Stereotypes and Stereotyping
Trenton D Mize, Mantas GrigoroviciusSummary
Stereotypes are widely shared cognitive representations of social groups that encompass beliefs about the characteristics, traits, and behaviors typical of group members, as well as implicit theories about why these attributes co-occur. Stereotypes serve important cognitive functions by enabling quick judgments in complex social environments, yet they often exaggerate or distort reality, can lead to unfair judgments, and can perpetuate social inequalities.
Stereotypes emerge from multiple sources: observations of groups’ distributions across social roles, transmitted cultural narratives, and media representations, among others. However, even when stereotypes contain elements of truth, they frequently mistake consequences of structural inequality for inherent group characteristics. Nonetheless, stereotypes persist because they are cognitively efficient, help make social interactions predictable, and serve system-justifying functions that legitimize existing hierarchies. Despite these advantages, stereotypes can unfairly disadvantage individuals and lead to poor decision making.
Four major theoretical frameworks guide most contemporary stereotype research in sociology and sociological social psychology.
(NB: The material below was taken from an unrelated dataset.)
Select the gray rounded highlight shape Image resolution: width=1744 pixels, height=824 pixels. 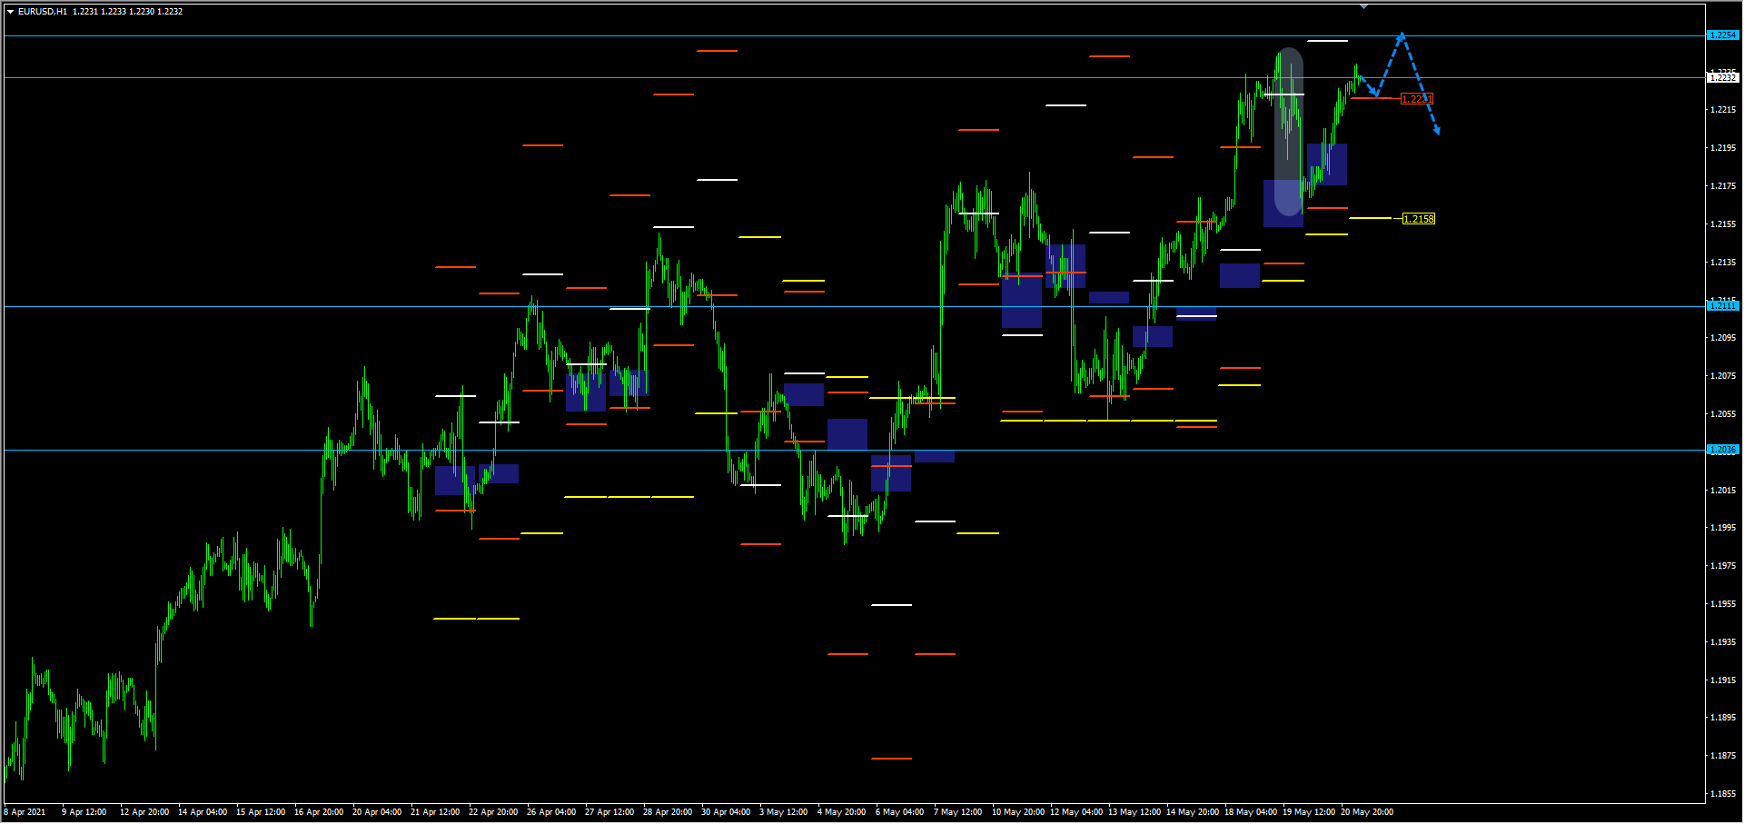1288,132
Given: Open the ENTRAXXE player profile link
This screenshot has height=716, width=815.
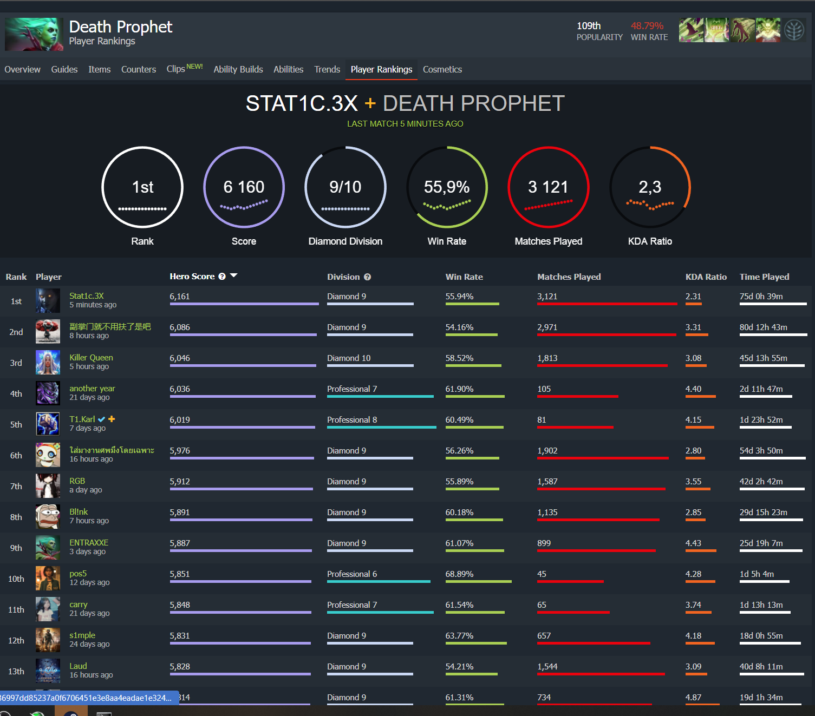Looking at the screenshot, I should click(x=89, y=543).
The stereotype content model proposes that stereotypes are organized along two fundamental dimensions—warmth and competence—that predict emotional reactions and discriminatory behaviors toward different groups. Status characteristics and expectation states theory focuses on how beliefs about groups’ competence and respect-worthiness create and maintain hierarchies in task-focused interactions, emphasizing culturally shared beliefs rather than personal opinions. Social role and role congruity theory explain how stereotypes emerge from observing groups disproportionally represented in different social roles and how mismatches between group stereotypes and role requirements produce prejudice and discrimination. Normative theories distinguish between descriptive stereotypes (beliefs about what groups are like) and prescriptive stereotypes (beliefs about what groups should be like), with violations of prescriptive norms producing social penalties and backlash.
These four theories vary along two key dimensions: whether they emphasize descriptive versus normative content, and whether they focus on personal beliefs versus cultural perceptions of what “most people” think. Stereotype research employs diverse methodologies including surveys, laboratory and field experiments, observational analyses, and qualitative approaches. Understanding stereotypes requires recognizing them not as individual biases but as culturally shared beliefs that emerge from social structures, shaping interaction patterns and reproducing inequality across generations.